On Tuesday we delivered the first session of our new Associate Lecturer Programme to a group of PGRs, technicians, managers and other staff members who don’t ‘formally’ teach but undertake teaching-like activities. Leaving aside that for a moment, I just want to share one activity with you.
Something I used to do frequently when I was a school teacher was group work, so you develop and steal a number of different ways to define the groups. Peer-selected, chosen via lollypop sticks, computer-generated random list, etc.
One common way is to put a pile of cards near the door, and students pick one up as they come in. Usually it’s either a playing card and groups are determined by suit or card value, or a piece of cards with a letter or number on it. As ALP is an experiential teaching development course, I thought I’d pimp the process.

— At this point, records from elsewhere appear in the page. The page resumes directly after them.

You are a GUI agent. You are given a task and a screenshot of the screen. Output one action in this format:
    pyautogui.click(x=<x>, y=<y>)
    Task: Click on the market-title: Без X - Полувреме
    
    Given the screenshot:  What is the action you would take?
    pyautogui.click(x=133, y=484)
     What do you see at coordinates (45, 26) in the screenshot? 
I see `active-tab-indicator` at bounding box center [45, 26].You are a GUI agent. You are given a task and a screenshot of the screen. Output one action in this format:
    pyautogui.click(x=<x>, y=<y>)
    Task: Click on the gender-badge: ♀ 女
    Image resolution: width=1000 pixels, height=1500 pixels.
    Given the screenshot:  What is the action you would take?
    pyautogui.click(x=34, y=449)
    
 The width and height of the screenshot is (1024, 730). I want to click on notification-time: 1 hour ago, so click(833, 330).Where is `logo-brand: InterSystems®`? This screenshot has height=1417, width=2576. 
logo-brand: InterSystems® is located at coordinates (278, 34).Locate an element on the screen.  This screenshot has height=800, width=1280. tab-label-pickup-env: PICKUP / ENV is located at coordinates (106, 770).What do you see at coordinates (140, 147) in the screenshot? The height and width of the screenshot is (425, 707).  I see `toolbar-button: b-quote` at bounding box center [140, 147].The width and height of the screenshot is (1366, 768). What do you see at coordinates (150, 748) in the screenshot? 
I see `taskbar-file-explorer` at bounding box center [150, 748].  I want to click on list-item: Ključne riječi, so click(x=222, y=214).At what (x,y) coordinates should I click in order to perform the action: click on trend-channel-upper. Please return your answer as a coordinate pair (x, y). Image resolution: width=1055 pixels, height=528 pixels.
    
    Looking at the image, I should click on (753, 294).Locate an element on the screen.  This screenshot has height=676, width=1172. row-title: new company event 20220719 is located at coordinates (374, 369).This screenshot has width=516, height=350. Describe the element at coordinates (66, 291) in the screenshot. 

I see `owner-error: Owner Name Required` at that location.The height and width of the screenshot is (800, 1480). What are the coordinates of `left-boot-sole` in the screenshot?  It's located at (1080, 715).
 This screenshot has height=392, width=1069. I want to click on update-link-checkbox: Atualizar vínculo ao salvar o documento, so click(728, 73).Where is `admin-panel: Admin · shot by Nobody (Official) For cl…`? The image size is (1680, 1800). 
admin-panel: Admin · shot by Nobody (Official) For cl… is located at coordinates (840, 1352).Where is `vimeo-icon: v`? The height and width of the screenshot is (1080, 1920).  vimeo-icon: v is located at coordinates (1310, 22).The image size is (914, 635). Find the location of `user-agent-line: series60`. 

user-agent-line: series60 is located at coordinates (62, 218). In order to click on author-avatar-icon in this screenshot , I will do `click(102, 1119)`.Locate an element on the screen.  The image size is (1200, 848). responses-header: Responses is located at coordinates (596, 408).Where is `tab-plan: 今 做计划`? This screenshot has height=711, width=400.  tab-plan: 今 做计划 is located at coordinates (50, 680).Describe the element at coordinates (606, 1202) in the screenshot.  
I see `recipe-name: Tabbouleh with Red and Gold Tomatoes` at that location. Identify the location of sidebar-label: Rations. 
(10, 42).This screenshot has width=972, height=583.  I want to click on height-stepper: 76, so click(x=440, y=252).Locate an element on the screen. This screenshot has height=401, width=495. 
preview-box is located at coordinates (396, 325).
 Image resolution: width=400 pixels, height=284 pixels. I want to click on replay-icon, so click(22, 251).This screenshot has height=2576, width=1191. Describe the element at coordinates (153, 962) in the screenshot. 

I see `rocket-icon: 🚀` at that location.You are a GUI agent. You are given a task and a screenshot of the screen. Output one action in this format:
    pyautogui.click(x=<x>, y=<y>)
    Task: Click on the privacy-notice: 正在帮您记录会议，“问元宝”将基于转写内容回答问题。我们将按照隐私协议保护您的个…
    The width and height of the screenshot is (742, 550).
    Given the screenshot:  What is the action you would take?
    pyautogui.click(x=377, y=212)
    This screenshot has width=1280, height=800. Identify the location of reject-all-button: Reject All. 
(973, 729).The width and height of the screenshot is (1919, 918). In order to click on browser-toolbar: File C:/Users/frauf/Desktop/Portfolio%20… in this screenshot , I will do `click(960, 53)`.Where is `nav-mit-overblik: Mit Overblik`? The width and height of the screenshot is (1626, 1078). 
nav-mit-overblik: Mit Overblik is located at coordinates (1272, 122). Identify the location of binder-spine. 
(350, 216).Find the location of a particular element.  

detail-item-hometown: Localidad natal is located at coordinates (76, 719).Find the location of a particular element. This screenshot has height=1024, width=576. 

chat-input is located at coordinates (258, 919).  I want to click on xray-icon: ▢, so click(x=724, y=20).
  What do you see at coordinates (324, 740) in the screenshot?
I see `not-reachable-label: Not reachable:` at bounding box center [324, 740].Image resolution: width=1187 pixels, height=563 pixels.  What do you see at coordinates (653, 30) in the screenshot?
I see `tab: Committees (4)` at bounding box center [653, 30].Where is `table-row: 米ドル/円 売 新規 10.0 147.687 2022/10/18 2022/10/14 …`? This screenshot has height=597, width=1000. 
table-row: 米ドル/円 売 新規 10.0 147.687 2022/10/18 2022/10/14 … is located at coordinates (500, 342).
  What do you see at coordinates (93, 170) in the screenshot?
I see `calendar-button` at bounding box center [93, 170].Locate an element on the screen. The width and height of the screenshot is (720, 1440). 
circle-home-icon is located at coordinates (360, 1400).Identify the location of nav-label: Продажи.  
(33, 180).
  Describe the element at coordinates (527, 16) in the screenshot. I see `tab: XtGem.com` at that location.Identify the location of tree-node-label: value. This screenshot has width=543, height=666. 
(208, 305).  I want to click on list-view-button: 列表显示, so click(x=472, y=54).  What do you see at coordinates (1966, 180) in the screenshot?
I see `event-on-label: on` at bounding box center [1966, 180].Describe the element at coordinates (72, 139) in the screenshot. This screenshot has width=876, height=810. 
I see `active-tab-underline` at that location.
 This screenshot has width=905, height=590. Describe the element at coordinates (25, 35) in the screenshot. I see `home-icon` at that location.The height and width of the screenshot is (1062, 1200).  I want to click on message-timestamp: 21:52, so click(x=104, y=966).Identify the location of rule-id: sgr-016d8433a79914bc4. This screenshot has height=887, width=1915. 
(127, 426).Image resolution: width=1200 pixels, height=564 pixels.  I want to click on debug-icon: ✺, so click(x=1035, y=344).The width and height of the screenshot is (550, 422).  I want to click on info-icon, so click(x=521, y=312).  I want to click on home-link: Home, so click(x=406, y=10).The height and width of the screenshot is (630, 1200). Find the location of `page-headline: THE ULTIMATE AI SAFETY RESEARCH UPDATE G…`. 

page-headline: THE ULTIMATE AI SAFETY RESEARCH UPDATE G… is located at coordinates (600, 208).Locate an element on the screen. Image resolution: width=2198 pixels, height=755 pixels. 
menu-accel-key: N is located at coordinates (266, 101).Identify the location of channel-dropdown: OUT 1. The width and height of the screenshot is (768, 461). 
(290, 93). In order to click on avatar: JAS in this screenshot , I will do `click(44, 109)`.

Taking the latter idea, I switched the letters for pictures of famous educational theorists. They will be randomly arranged, and if you select the same educationalist then you work in a pair. The picture is irrelevant really, but I thought it might be a good way to encourage some independent research about who it was and why I chose them.
Needing seven pairs, the list was quite easy to compile initially: Paulo Frieire, Jerome Bruner, bell hooks (they are key texts/theorists). Then decided to mix it up with Edward Said. Higher Education often neglects other educational sectors, so in went Maria Montessori and Dylan Wiliam.
That left one more place.
Who to choose? I could’ve gone for Piaget, Vygotsky, Dewey or any number of dead, old white guys. But they make every list and can be looked up in any introductory textbook.
For a number of reasons I decided to restrict myself to a women, someone contemporary or PoC, or all three.
A few names came to mind. All brilliant women, and in my mind, all worthy of inclusion.
More names come to mind. “Ooh, I couldn’t leave them out”. More names, more the struggle to pin my list down.
It was at that point that the doubts crept in: “are they famous/important enough?” “Is it fair to amplify their voice and not those not selected?” “Why am I even putting myself through this?”
The question of ‘importance’ nagged at me. I started to wonder if these brilliant women were as famous as I thought (and if that actually mattered). Maybe my PLN (personal learning network) is full of amazing, brilliant women but questioned whether that fame is reflected in the wider education sector.
What a shitty place to be in. Why am I trying to determine if these brilliant, intelligent women I admire are ‘good enough’ to join ‘the list’? Are they notorious enough? Is my PLN just a wonderful bubble? I mean, I might think my children are wonderful, but that doesn’t mean that other individuals or groups agree with me (apologies to the couple at the next table last time we went to a restaurant). Different opinions for different people in different contexts.
And back to the list, everyone will have a slightly different view, but I eventually made my choice and my students now have the pleasure of finding more about them. It really didn’t matter in the end, it is always good to amplify anyone whose voice has been traditionally marginalised, but what a personal rollercoaster.
All this just to sort students into pairs.